Still regarded as the world’s foremost quartet between 1930-1950 – along with Belgium’s Pro Arte Quartet – many composers dedicated works to them, including: Vincent d’Indy, Marcel Delannoy, Jean Françaix, Florent Schmitt, Henri Sauget, Reynaldo Hahn and Guy Ropartz.
Calvet’s temporary ill-health forced the quartet to break up definitively in 1950, with remaining members regrouping as Quatuor Champeil, and continuing to produce high level performances and recordings.
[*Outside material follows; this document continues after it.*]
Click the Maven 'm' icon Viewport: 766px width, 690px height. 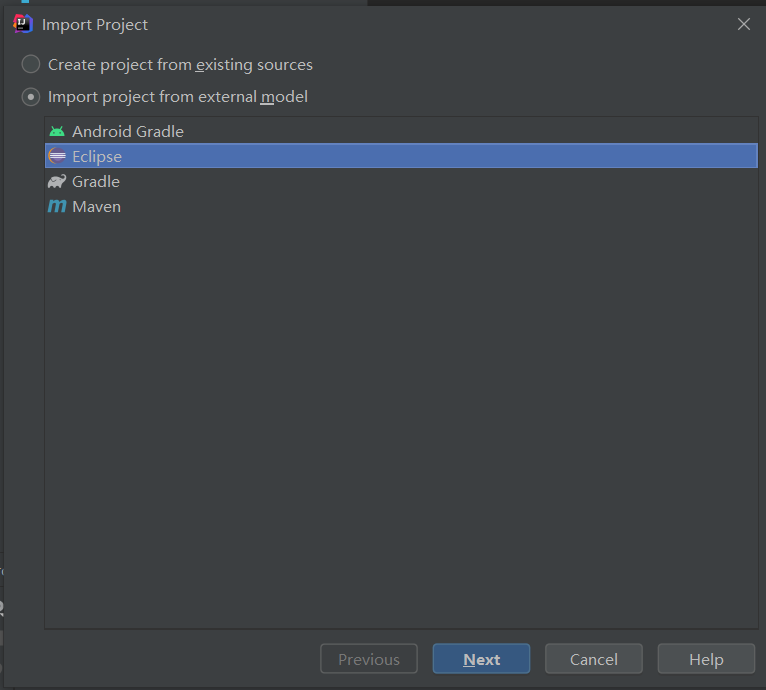click(57, 206)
Calvet would recover, and contribute another thirty four years to his art, as professor of chamber music at the Conservatoire (1935-68), and as a member of the jury of the Marguerite Long – Jacques Thibaud International Competition.
A memorial plaque on his former residence in Paris expresses the homage of the nation: Ici vécut Joseph Calvet, Grand musicien Français (Here lived Joseph Calvet, A Great French musician).
Calvet Quartet recordings continue to inspire amateurs and professionals, through their perfectly judged tempi, phrasing, blended colours and expressive insights.